In the records below, find the line containing "You are a computer-use". Restate it and all the lines after it exactly, and omit the rest.

== Source information ==
_ _ _ _

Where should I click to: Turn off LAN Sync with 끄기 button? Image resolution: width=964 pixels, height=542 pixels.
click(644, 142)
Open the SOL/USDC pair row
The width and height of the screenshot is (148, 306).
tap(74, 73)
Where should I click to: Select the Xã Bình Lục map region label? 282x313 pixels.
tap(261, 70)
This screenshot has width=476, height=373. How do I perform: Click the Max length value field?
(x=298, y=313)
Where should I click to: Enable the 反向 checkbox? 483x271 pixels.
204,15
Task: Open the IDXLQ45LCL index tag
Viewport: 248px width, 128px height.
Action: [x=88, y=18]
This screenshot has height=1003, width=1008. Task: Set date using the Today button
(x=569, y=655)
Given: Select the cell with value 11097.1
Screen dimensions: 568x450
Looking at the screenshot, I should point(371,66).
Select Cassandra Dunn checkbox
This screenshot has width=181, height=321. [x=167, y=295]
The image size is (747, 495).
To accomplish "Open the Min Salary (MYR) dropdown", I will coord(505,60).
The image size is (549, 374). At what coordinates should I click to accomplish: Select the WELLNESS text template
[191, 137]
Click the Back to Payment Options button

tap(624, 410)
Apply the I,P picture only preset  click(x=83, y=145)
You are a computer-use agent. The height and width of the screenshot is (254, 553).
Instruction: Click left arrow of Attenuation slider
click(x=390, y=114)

_ _ _ _

== Task solution ==
You are a computer-use agent. The height and width of the screenshot is (254, 553).
Instruction: Click left arrow of Attenuation slider
click(x=390, y=114)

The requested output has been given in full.